One of the most difficult parts for me is the remembering and naming of hurts. To forgive is not to forget. To forgive is to remember and make peace so that the remembering no longer causes the pain but helps me to look beyond. I don’t like confrontation. I hate confrontation. I don’t really like the sorting and identifying that goes with getting to the bottom of why I am angry/scared/hurt. I don’t like looking it in the face. But, then, I really do like the results of facing down a hurt or fear, forgiving, making peace and moving on- usually much closer to person I had the problem with in the first place.
And then, perhaps I can gain the courage to stand my ground and insist that my country be reconciled with other nations. That my nation must reconcile with itself. Then, and only then will the world move toward peace instead of just trying to squelch conflict.

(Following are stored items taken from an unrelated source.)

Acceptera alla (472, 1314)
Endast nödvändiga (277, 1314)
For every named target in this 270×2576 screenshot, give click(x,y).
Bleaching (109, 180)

The article talks about the healing (not complete, but a part of it) that comes of telling the story of the hurt. In South Africa the Truth Commission helped people through this by giving a forum so that the hurts could be named and then dealt with. It seems to me that Iraq will need to do the same. And for me, the sacrament of Reconciliation functions that way. I take myself to the sacrament to help to name both the hurtful things that I am responsible for and to name the hurts I perceive as being inflicted on me. It helps me both to ask forgiveness for what I have done and to seek reconciliation no matter who is the culprit.
Life is just to short to spend all that energy stoking the fires of revenge and generating more hurt. Life is too short to spend the time feeling miserable about where I have failed. Life requires that I make amends where I can and then move on without the baggage. I don’t manage to live up to this wonderful ideal as much as I would like, but still – I must try because life is too short to waste it hauling the baggage around.
That’s my story and I’m sticking to it.